Do the svy commands handle zero weights differently than non-svy commands do?
|
Title
|
|
The svy command’s handling of zero weights
|
|
Author
|
Bill Sribney, StataCorp
|
|
Date
|
April 1998; updated April 2005; minor revisions July 2009
|
Yes, the svy
commands treat zero weights differently than do non-svy commands that allow
pweights. The svy commands are the ones that dot all the i’s
and cross all the t’s—meaning they get all the details
right for complex survey data. Although one can use the non-svy commands
with survey data and get essentially correct results in almost all cases, it
is better to use the svy commands if you have data from a complex survey
design.
Non-svy commands ignore any observations with zero weights. You can see
the number of observations reported is different. Here’s an
example in which two observations have zero weights:
. webuse nhanes2d
. keep in 1/70
(10281 observations deleted)
. replace finalwgt = 0 in 1/2
(2 real changes made)
. logit highbp height weight [pw=finalwgt], nolog
Logistic regression Number of obs = 68
Wald chi2(2) = 10.11
Prob > chi2 = 0.0064
Log pseudolikelihood = -229472.34 Pseudo R2 = 0.1735
------------------------------------------------------------------------------
| Robust
highbp | Coef. Std. Err. z P>|z| [95% Conf.
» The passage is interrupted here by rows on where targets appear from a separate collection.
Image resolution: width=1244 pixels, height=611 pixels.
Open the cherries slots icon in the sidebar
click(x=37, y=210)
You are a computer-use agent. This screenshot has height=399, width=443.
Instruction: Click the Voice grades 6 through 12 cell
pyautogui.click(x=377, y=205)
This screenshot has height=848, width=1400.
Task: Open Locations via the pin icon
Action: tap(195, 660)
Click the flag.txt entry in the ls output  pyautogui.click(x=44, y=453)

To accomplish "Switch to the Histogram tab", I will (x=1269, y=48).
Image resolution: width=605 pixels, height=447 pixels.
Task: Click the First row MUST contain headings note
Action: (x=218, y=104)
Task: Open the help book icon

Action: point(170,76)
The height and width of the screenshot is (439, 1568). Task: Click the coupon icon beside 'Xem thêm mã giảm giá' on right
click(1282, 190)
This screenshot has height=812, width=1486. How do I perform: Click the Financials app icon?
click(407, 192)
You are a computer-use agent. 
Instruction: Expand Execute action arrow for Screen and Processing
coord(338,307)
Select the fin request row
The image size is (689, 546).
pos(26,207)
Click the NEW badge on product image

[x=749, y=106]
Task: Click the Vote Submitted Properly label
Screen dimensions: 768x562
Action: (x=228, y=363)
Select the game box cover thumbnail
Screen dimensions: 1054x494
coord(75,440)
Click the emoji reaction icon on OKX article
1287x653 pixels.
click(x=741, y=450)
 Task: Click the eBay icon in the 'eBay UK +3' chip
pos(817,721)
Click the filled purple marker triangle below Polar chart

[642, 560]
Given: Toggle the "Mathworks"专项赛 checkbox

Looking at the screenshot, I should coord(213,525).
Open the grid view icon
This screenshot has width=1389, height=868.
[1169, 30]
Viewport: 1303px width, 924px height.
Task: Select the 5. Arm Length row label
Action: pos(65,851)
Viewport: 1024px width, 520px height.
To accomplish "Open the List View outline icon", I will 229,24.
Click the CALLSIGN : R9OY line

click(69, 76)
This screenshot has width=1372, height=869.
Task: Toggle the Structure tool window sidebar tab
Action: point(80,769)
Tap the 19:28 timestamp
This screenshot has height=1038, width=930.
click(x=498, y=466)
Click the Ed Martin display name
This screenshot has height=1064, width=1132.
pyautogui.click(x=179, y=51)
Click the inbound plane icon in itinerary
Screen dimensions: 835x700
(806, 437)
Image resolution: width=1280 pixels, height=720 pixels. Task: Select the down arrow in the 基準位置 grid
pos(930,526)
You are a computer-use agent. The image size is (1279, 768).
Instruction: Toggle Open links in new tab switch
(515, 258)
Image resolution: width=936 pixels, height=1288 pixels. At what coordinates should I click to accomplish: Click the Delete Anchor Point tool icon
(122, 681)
Interval]
-------------+----------------------------------------------------------------
height | -.119504 .0428143 -2.79 0.005 -.2034184 -.0355896
weight | .0622002 .023644 2.63 0.009 .0158588 .1085416
_cons | 12.86556 6.303096 2.04 0.041 .511714 25.2194
------------------------------------------------------------------------------
. svyset [pw=finalwgt]
pweight: finalwgt
VCE: linearized
Single unit: missing
Strata 1: <one>
SU 1: <observations>
FPC 1: <zero>
. svy: logit highbp height weight
(running logit on estimation sample)
Survey: Logistic regression
Number of strata = 1 Number of obs = 70
Number of PSUs = 70 Population size = 811930
Design df = 69
F( 2, 68) = 4.99
Prob > F = 0.0095
------------------------------------------------------------------------------
| Linearized
highbp | Coef. Std. Err. t P>|t| [95% Conf. Interval]
-------------+----------------------------------------------------------------
height | -.119504 .0428051 -2.79 0.007 -.2048979 -.0341101
weight | .0622002 .023639 2.63 0.010 .0150417 .1093587
_cons | 12.86556 6.301753 2.04 0.045 .2939029 25.43721
------------------------------------------------------------------------------
First, note the point estimates are exactly the same. This is always
true. Only the elements with nonzero weights are used to compute the point
estimates.
Zero weights affect only the variance computation. In the above example,
one can see the standard errors differ in the fifth decimal place.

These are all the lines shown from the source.